Work instructions →
Sort through the data and copy the lines holding the word "here".

(Stored records)
+++

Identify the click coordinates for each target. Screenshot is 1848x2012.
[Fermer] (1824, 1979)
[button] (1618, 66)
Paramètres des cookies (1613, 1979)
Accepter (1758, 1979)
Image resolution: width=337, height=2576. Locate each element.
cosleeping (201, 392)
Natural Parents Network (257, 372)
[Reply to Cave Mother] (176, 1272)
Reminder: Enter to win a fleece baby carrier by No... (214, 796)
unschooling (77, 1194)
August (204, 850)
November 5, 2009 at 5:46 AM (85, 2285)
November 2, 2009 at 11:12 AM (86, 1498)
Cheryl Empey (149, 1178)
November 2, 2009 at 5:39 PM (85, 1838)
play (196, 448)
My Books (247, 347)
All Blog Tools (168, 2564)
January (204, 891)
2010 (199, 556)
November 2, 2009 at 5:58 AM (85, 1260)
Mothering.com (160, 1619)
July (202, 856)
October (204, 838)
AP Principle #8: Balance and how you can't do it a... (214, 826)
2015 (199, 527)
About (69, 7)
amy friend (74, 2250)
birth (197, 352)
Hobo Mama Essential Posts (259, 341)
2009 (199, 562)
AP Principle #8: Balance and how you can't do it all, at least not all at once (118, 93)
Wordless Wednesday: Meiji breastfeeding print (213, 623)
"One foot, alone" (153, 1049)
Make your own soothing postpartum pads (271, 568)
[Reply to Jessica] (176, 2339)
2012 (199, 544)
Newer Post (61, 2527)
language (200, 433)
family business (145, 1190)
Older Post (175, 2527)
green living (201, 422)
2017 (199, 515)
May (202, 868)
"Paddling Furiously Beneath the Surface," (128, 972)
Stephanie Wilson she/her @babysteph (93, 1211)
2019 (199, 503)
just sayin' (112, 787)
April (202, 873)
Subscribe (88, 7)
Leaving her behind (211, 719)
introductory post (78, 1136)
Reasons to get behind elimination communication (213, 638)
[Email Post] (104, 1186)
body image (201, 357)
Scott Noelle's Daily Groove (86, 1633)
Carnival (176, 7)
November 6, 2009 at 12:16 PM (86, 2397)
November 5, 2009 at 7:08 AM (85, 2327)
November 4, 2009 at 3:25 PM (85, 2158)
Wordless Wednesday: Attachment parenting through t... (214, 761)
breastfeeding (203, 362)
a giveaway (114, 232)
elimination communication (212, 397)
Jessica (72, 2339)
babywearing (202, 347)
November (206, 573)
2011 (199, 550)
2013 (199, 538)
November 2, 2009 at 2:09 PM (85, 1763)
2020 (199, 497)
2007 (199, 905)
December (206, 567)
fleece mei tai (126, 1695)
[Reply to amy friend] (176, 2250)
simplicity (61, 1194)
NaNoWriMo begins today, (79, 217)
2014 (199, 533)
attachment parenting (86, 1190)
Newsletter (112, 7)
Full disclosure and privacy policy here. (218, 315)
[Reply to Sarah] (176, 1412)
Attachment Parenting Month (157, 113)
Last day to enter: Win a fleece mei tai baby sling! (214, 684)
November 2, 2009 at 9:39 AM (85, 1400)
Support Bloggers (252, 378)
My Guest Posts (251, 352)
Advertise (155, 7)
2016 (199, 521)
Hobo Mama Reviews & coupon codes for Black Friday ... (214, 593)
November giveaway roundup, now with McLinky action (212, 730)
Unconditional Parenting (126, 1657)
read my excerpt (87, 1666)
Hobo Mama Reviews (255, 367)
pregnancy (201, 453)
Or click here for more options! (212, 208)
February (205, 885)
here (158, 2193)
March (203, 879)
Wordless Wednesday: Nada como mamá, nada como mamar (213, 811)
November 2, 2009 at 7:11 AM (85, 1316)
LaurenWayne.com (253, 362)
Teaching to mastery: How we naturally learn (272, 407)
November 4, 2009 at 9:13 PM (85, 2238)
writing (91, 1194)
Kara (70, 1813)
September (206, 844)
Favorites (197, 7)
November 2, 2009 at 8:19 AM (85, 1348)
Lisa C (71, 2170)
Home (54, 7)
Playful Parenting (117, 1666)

+++

Finished task →
Full disclosure and privacy policy here. (218, 315)
Or click here for more options! (212, 208)
here (158, 2193)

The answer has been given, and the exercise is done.